In roughly 45 days, ShiFt built and configured a complete lead-capture system for Titan Restoration & Construction — then handed Titan the keys. Capturing every inbound leadacross phone, web, SMS, social, and storm-event surge is the system's design standard, audited daily; the result behind it is 2,847 of 2,847 inbound contacts answered within the 120-second SLA over thirty-six months. Titan owns the infrastructure, the data, and the accounts. This is the case study on what that owned asset produced.
Restoration and construction is a response-time business. Storm damage doesn't wait. Burst pipes don't wait. The contractor who answers first wins the job — whether that's the local veteran-owned operation with a thirty-year reputation or a storm chaser with a magnetic yard sign. The following numbers describe the industry Titan was operating in when the engagement began.
Before the engagement began, Titan operated the way most well-regarded regional contractors operate. A capable office manager fielded calls during business hours. The website had a contact form. The Google Business Profile was claimed. The sales team chased referrals in person.
That configuration meant every lead arriving between 5:30 PM Friday and 8:00 AM Monday had a real chance of reaching voicemail, sitting in an unread inbox, or going unanswered. Every lead arriving during a storm event — exactly when volume spiked and response time mattered most — had even smaller chances of a timely reply.
The leads that went unanswered didn't disappear.

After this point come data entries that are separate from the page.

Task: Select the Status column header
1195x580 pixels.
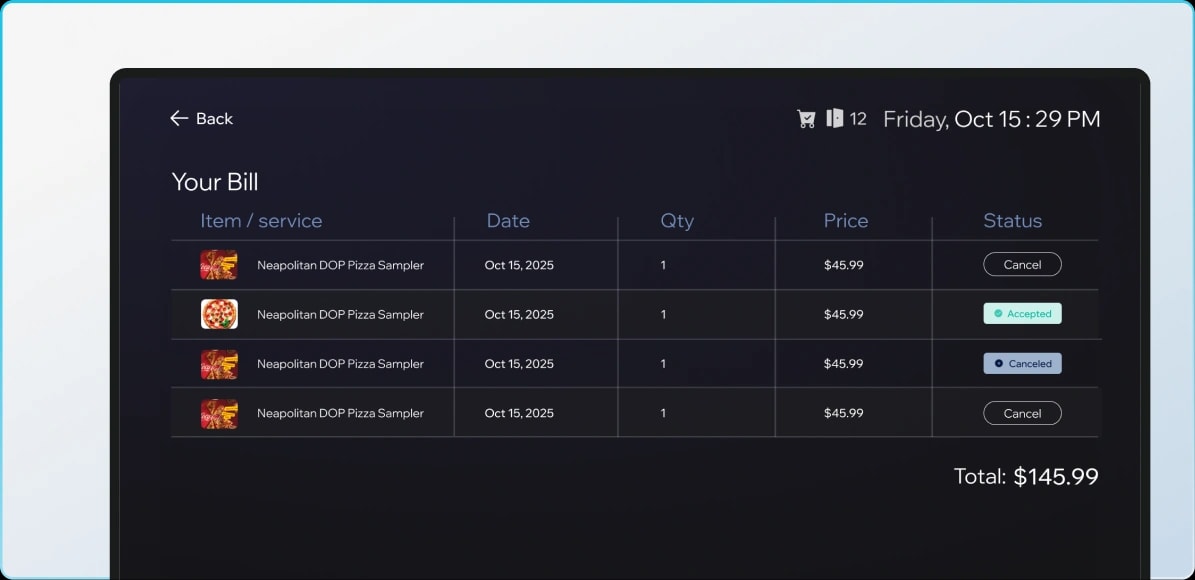Action: [x=1012, y=221]
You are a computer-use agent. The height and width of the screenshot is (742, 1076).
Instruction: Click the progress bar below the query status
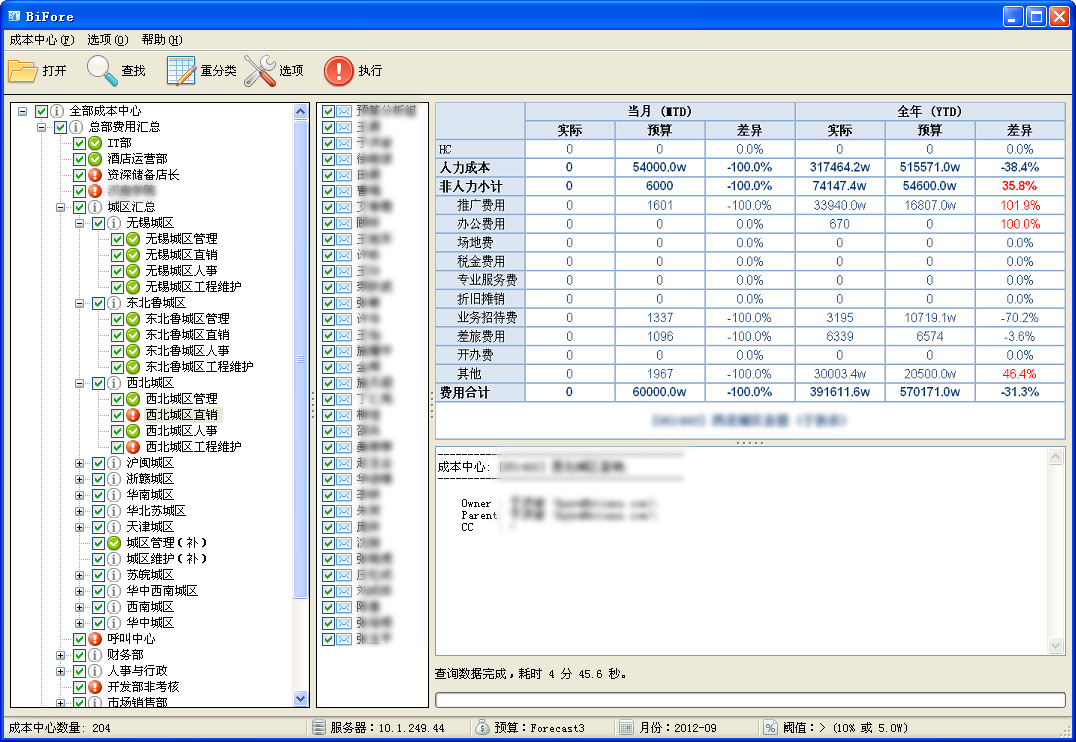[750, 700]
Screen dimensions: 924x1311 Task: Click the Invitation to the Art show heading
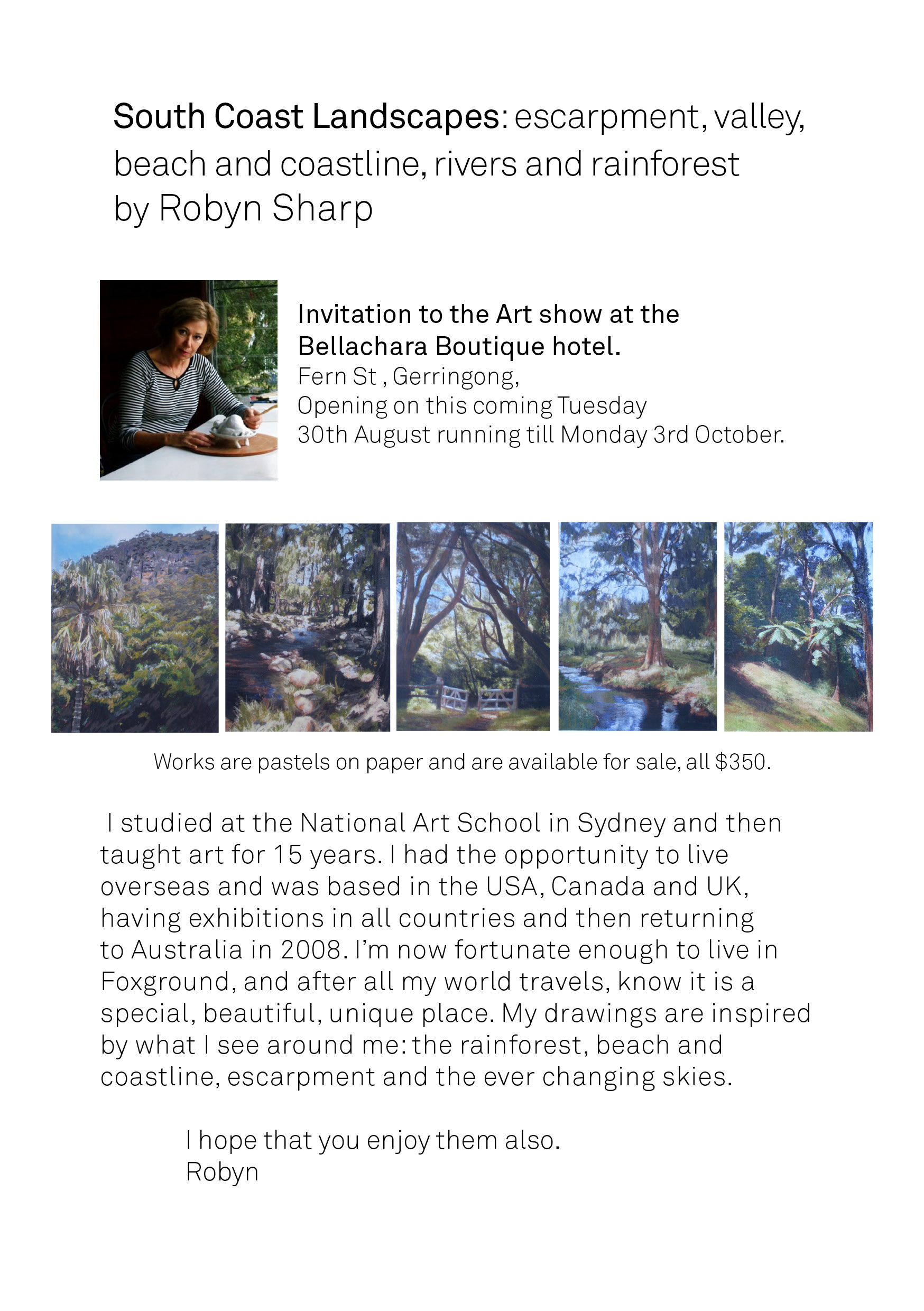pyautogui.click(x=488, y=314)
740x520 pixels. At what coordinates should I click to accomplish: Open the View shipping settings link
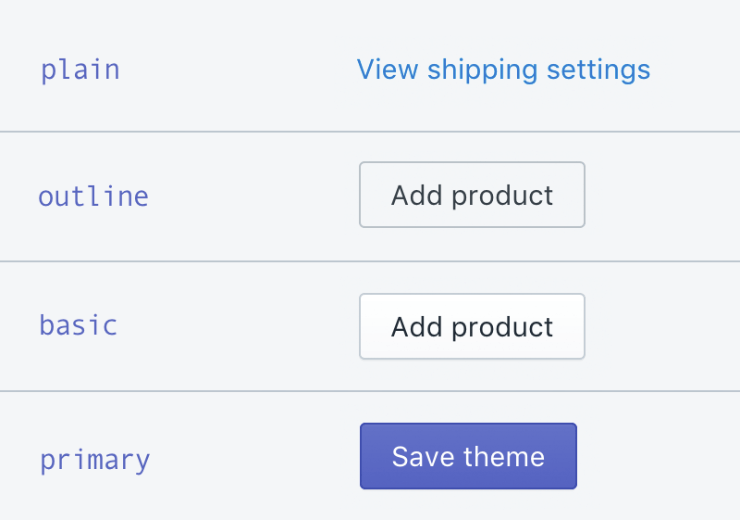point(503,70)
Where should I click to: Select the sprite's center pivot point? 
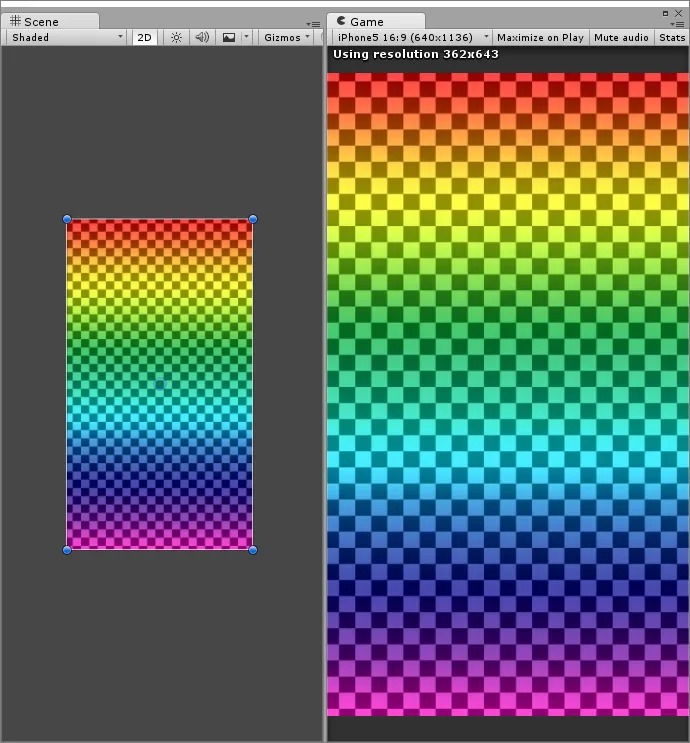pyautogui.click(x=160, y=384)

They called someone else. Usually a storm-chasing out-of-state contractor with aggressive canvassing and a same-hour callback policy. The jobs went to whoever answered first.
The goal of the engagement was not to market harder, drive more leads, or run more ads. The goal was to stop losing the leads Titan was already generating — and to treat every inbound contact, regardless of channel, hour, or storm conditions, as if it might be the one that compounds into a referral stream for the next decade.
The ShiFt Customer Acquisition Engine — built and configured for Titan in roughly 45 days from May 2023, then handed over for Titan to own and run — is built around one question. Did every inbound lead get a human-grade response within 120 seconds, regardless of channel, hour, weather, or surge condition? If the answer is not yes, the system has failed. Here is the architecture that ensures the answer is yes.
Every channel a prospect can use to reach Titan funnels into one unified intake stream. Nothing sits in a siloed inbox. Nothing requires anyone to remember to check it. If a prospect sends a message, the system knows within seconds.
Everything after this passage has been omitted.